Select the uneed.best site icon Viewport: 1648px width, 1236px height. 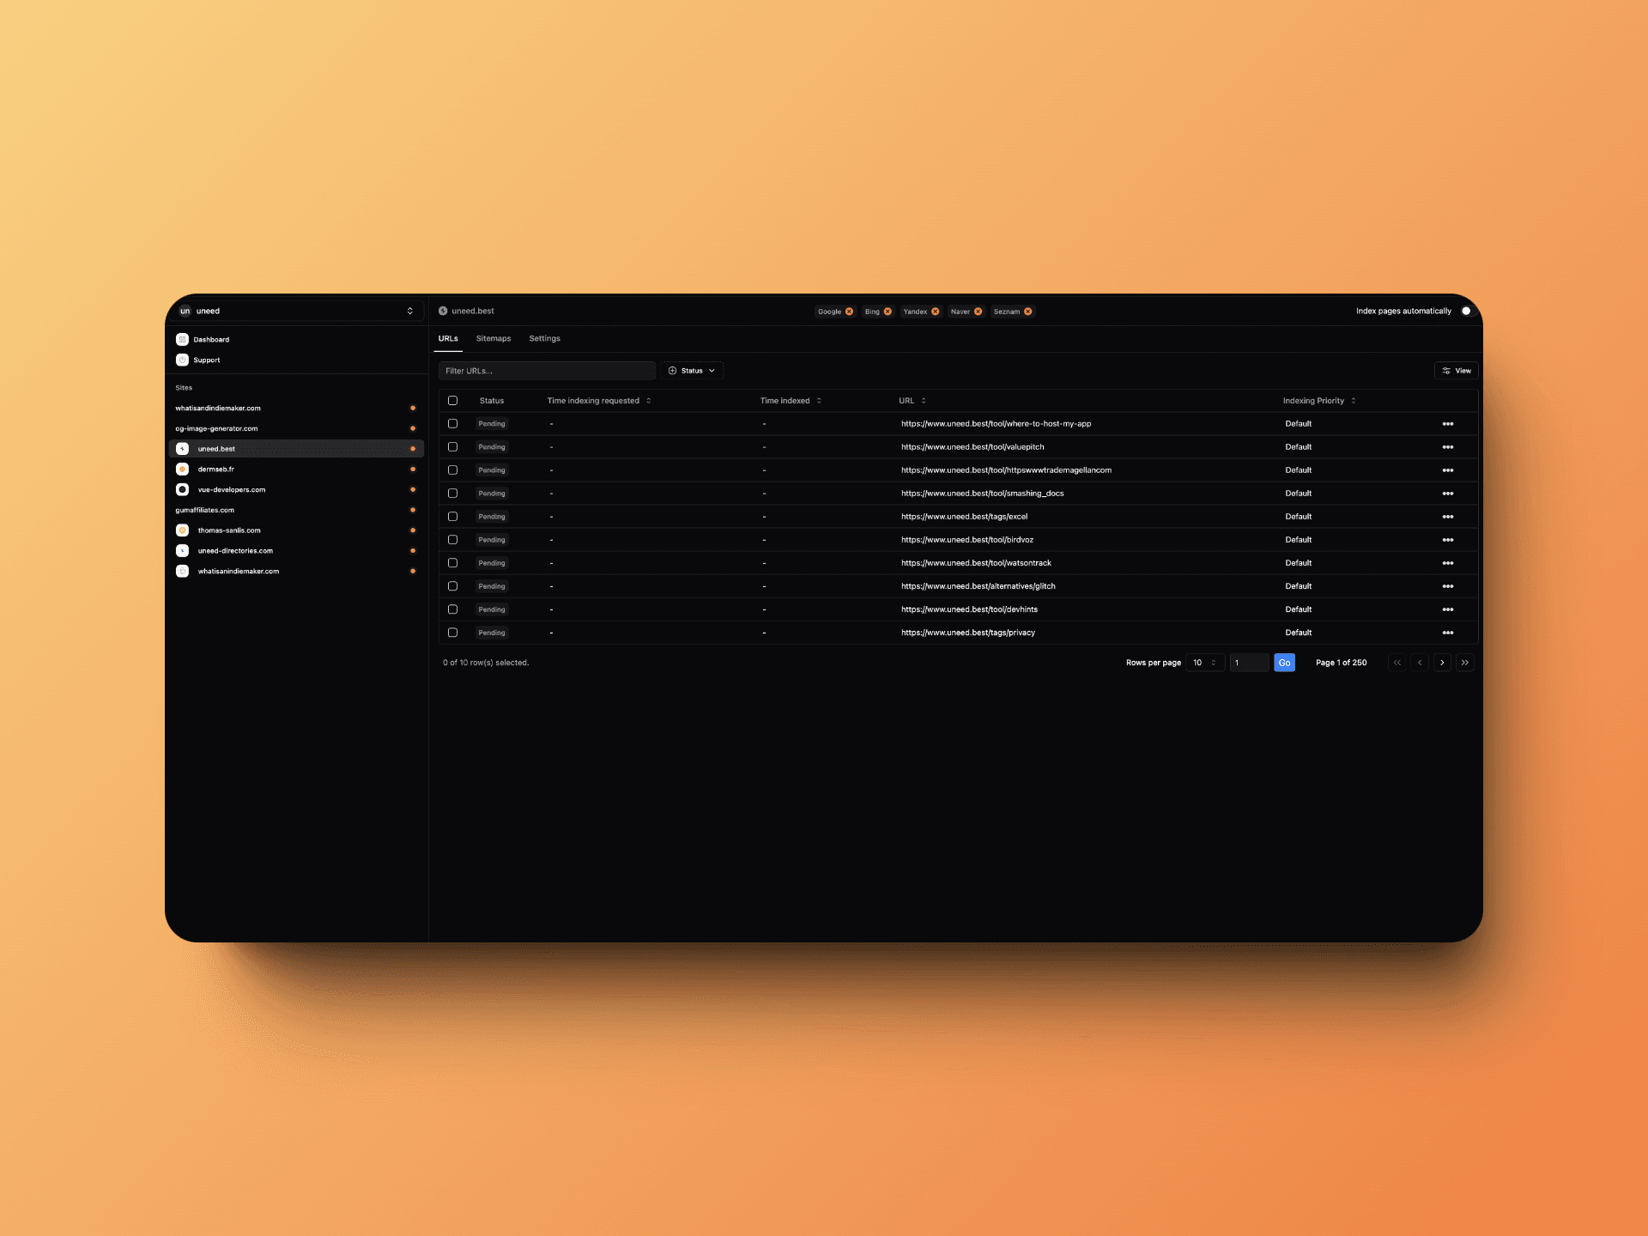[182, 448]
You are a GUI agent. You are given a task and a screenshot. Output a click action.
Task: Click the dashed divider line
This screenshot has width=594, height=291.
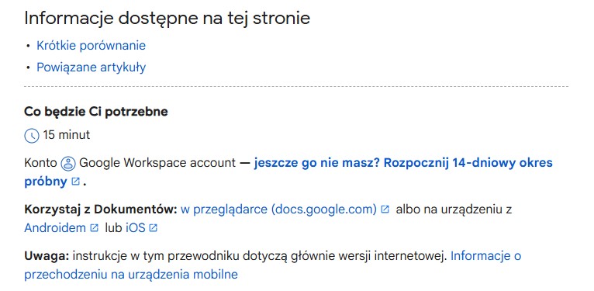click(x=296, y=86)
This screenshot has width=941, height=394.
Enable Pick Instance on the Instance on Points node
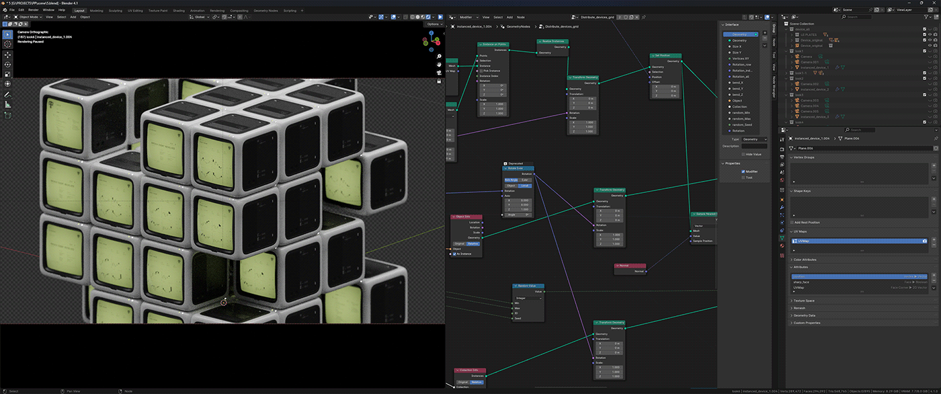tap(481, 71)
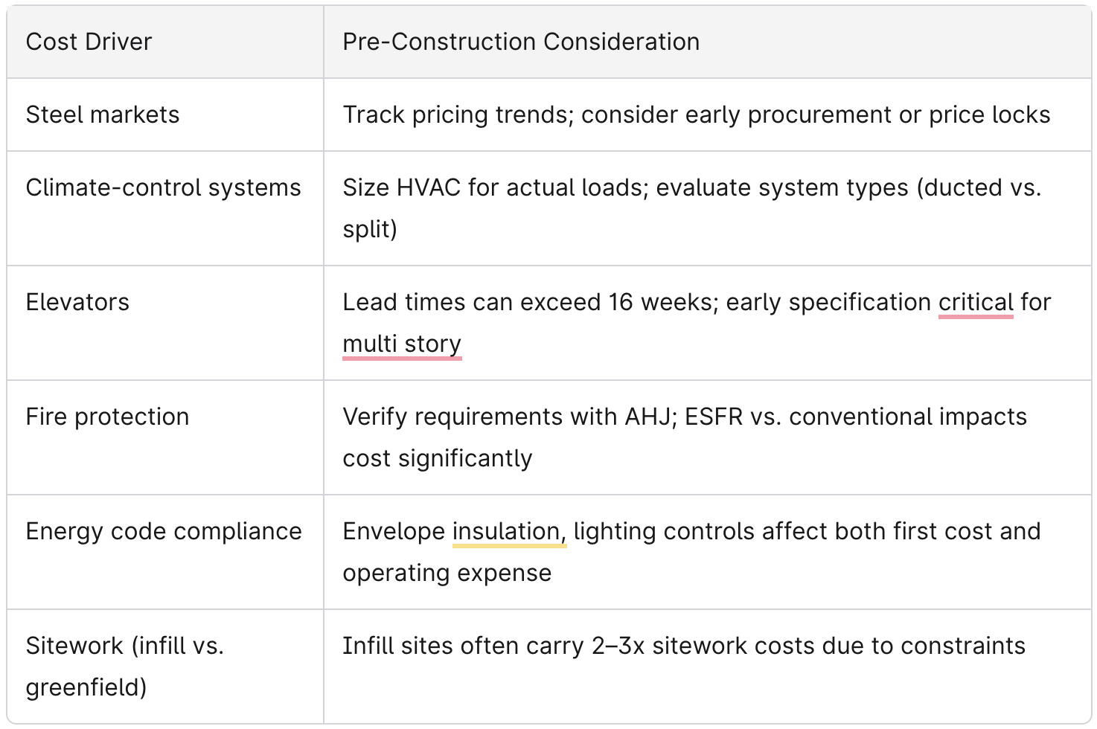The width and height of the screenshot is (1097, 729).
Task: Click the 'Track pricing trends' text cell
Action: pos(696,115)
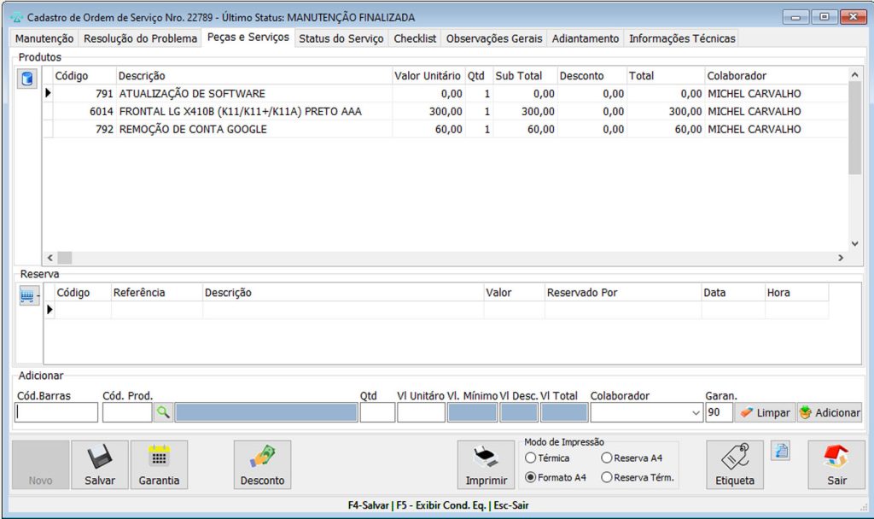Click the magnifier search icon next to Cód. Prod.
The height and width of the screenshot is (519, 874).
point(163,412)
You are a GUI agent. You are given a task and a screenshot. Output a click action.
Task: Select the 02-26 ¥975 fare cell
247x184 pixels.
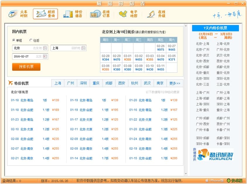160,48
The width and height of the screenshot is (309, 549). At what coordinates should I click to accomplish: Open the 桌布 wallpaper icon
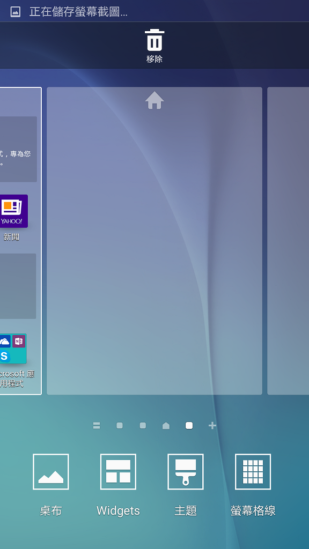51,472
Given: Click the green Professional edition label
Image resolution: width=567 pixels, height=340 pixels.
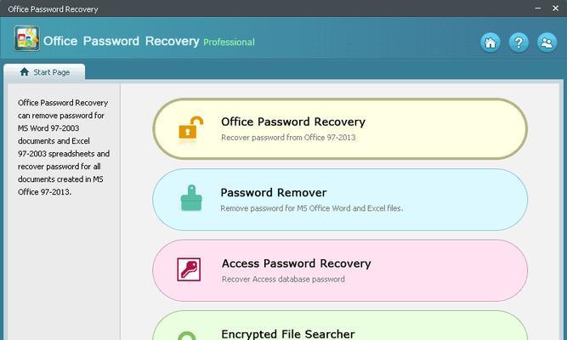Looking at the screenshot, I should (x=229, y=43).
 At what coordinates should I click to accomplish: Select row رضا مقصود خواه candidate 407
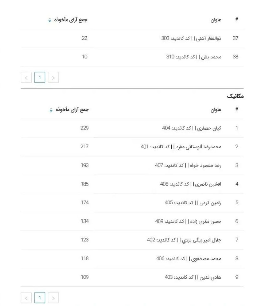tap(132, 166)
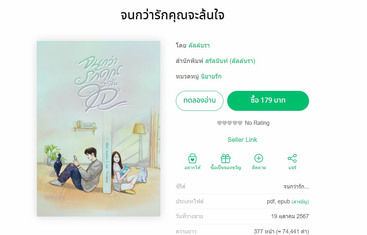Open the Seller Link
Image resolution: width=367 pixels, height=235 pixels.
tap(242, 140)
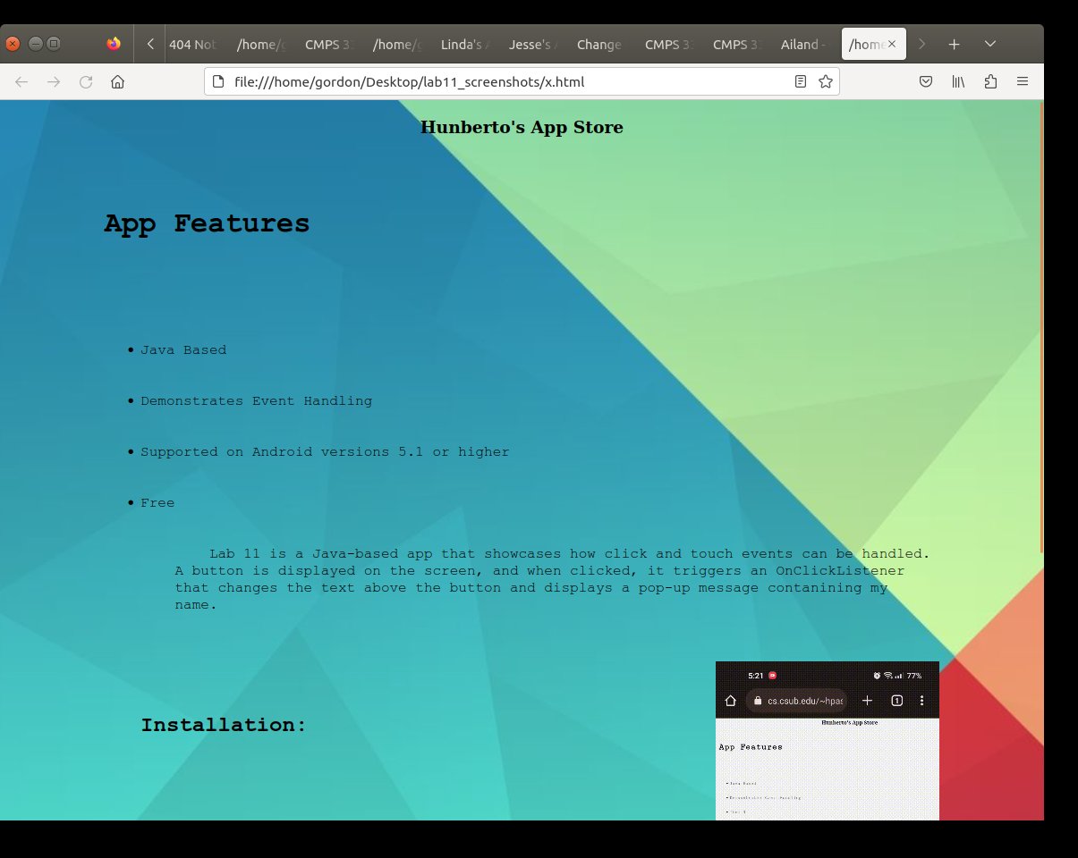Click the Firefox View icon in the tab bar

(114, 44)
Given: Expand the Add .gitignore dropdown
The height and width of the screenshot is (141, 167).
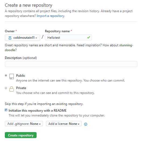Looking at the screenshot, I should point(24,124).
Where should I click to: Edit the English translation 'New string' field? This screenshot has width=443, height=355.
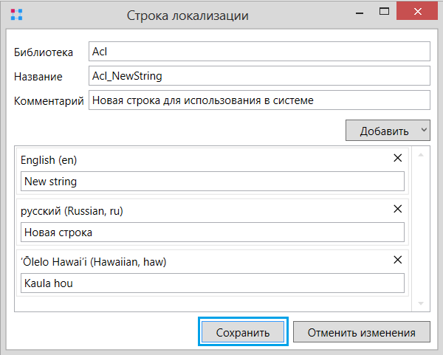(213, 181)
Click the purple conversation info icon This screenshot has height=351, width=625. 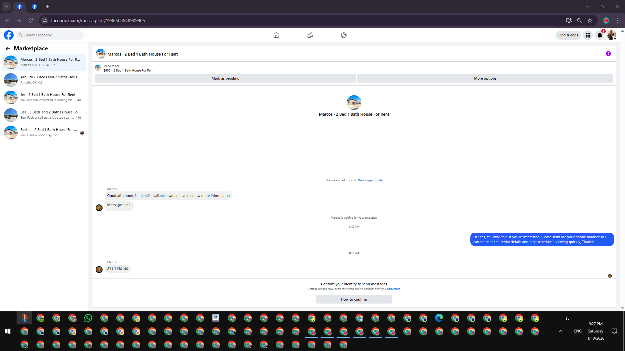(608, 54)
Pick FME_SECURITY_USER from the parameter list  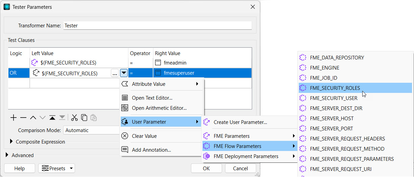(x=333, y=98)
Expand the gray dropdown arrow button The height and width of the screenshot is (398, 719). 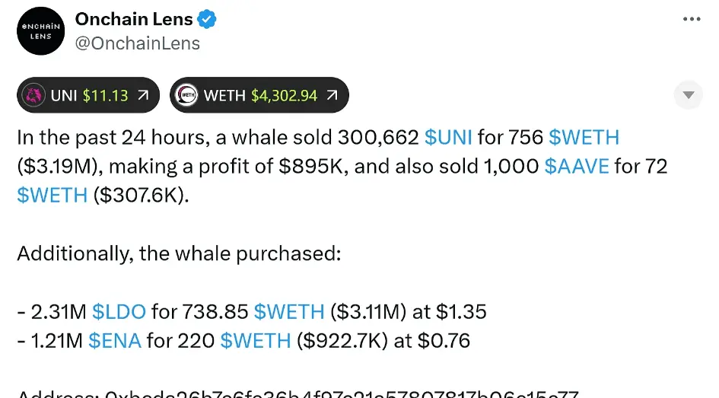(689, 95)
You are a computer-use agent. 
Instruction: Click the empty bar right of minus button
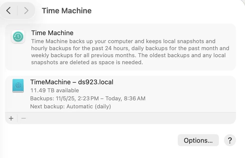click(x=131, y=118)

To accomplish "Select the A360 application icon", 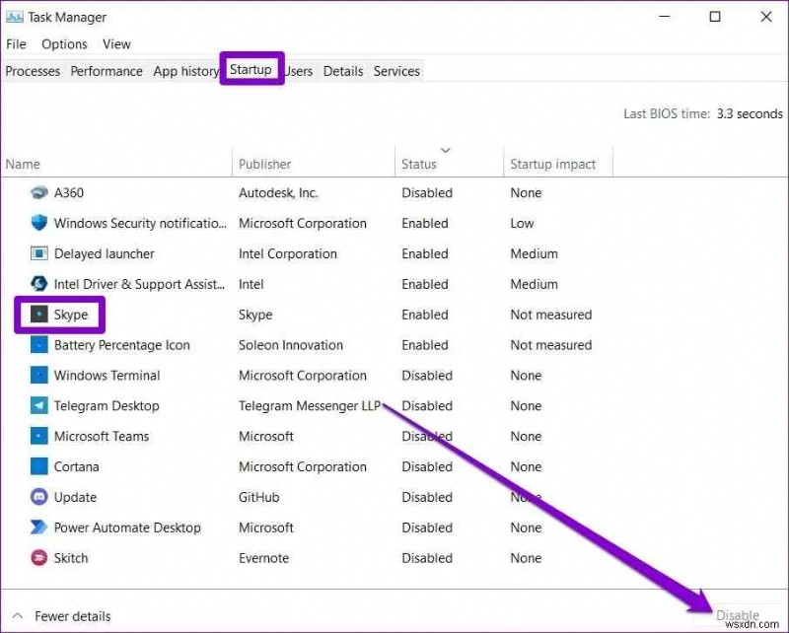I will tap(37, 192).
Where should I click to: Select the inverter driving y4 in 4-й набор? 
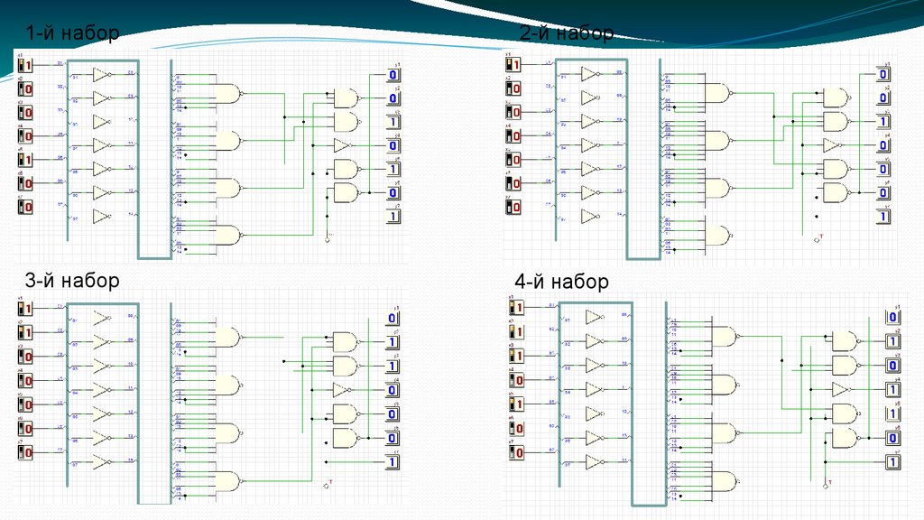839,390
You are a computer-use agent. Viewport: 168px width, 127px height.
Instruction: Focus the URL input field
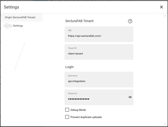(99, 36)
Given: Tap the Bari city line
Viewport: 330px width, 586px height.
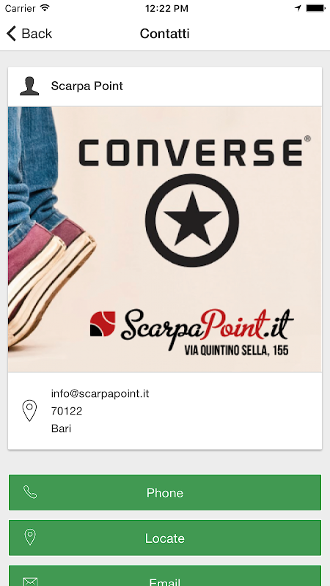Looking at the screenshot, I should point(61,429).
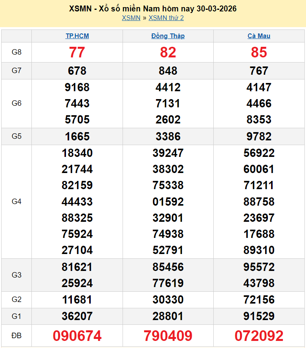Select the Cà Mau special prize 072092
The image size is (306, 348).
[259, 336]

· · · · ·

PROBLEM DETAILS
Copy out the lines word for word, from the line containing "Given: Tap the Bari city line" through the end of the records, with the pictures omitted.

ANSWER FOR THIS EXERCISE
Given: Tap the Bari city line
Viewport: 330px width, 586px height.
Looking at the screenshot, I should point(61,429).
Select the Cà Mau special prize 072092
The image size is (306, 348).
[259, 336]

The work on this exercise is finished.